▸ Problem to work on: Please filter the data below down to the lines holding the string "notifications".

▸ Input for this task:
=====
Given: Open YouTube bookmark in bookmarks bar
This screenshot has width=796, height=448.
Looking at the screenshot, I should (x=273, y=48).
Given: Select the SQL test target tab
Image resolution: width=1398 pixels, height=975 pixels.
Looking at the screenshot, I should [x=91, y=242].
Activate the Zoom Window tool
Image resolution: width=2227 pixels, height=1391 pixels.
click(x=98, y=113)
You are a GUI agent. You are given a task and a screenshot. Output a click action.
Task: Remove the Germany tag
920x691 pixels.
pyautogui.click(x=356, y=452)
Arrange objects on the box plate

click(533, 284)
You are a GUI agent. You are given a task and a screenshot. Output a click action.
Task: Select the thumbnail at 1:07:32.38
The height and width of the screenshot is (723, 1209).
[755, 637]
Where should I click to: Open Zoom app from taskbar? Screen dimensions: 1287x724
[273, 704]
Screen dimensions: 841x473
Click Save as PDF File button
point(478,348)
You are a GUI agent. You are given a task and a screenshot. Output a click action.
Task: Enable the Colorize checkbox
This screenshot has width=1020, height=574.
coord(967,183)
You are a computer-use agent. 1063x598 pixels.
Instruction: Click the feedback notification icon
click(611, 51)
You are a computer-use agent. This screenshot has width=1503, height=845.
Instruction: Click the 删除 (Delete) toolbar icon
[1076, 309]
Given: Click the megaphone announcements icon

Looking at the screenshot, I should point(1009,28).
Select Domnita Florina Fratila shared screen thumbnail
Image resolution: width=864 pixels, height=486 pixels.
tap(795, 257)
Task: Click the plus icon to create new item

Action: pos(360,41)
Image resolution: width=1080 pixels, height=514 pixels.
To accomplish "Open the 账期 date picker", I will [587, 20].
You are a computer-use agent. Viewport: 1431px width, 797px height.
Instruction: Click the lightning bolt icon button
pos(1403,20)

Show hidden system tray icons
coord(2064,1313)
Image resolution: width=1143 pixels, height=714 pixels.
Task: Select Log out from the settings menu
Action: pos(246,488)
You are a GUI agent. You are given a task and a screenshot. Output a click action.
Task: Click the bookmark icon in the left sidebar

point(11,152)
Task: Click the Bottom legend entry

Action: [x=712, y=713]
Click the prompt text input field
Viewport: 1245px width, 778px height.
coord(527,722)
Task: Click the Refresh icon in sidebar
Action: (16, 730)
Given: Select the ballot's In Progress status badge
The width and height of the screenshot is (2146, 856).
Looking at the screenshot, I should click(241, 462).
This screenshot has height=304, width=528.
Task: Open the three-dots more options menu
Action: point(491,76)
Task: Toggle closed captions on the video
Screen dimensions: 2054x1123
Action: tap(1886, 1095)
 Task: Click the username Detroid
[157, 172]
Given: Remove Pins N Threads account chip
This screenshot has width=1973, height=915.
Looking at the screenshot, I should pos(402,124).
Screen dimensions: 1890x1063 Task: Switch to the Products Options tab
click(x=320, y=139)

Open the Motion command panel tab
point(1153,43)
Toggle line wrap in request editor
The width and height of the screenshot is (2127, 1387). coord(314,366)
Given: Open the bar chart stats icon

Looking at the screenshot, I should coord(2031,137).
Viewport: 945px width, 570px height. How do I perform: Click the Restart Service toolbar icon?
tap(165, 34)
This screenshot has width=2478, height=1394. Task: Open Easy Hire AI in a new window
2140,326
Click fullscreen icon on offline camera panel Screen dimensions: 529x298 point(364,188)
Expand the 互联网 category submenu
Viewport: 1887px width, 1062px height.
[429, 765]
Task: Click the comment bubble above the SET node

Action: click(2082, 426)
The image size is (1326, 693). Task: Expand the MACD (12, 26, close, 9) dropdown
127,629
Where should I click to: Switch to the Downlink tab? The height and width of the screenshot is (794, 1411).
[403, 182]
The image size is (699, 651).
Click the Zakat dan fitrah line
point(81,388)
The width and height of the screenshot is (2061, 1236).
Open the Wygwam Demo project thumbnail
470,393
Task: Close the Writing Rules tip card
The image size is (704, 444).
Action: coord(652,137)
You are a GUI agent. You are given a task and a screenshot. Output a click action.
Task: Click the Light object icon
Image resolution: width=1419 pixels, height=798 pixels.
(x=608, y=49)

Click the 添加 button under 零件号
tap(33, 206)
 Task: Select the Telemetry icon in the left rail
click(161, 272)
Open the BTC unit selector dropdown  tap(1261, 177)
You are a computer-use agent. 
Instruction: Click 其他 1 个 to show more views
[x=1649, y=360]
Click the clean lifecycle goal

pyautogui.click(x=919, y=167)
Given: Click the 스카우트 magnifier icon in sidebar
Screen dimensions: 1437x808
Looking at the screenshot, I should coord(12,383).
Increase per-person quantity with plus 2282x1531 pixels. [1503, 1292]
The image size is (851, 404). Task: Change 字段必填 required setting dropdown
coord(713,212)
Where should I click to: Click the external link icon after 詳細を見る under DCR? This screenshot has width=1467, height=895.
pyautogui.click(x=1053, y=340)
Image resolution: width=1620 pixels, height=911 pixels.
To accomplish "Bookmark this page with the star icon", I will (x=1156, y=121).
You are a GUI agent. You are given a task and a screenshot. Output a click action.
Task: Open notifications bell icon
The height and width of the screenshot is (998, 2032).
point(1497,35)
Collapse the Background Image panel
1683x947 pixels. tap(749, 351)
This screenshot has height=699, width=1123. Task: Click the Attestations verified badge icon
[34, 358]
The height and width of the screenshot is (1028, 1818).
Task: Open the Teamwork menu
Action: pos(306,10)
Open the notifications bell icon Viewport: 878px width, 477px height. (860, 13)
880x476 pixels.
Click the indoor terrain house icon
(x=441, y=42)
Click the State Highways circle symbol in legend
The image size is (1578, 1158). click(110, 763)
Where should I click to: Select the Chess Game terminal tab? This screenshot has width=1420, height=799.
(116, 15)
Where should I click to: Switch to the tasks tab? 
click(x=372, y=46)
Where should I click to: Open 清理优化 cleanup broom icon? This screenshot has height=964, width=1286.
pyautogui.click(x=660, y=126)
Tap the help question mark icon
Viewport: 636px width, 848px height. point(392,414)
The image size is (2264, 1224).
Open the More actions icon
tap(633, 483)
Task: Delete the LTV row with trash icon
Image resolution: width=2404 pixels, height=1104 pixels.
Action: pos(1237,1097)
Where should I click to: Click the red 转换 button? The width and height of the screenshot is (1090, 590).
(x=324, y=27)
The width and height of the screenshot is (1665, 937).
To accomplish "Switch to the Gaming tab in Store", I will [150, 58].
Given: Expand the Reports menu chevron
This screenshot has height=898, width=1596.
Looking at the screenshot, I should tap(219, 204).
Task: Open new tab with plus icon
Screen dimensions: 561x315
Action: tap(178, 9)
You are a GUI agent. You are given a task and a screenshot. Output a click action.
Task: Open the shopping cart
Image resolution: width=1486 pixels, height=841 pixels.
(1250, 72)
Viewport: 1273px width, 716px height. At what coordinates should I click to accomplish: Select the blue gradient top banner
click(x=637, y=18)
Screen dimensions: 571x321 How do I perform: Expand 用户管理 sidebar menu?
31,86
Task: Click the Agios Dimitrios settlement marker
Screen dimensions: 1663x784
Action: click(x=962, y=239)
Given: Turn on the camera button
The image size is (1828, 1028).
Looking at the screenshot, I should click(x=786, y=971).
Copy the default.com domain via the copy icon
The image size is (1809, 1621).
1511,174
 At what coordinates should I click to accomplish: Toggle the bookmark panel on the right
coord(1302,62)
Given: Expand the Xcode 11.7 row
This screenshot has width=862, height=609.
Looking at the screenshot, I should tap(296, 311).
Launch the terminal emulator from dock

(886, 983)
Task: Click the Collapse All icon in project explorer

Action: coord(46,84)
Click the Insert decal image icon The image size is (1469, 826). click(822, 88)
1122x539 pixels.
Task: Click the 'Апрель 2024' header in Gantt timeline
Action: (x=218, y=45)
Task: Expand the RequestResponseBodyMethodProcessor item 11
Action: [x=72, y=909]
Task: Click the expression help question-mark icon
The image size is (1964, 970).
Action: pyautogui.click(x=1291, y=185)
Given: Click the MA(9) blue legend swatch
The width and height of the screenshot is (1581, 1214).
=====
▸ Reply:
Task: Open notifications bell icon
Open the notifications bell icon Viewport: 878px width, 477px height. (860, 13)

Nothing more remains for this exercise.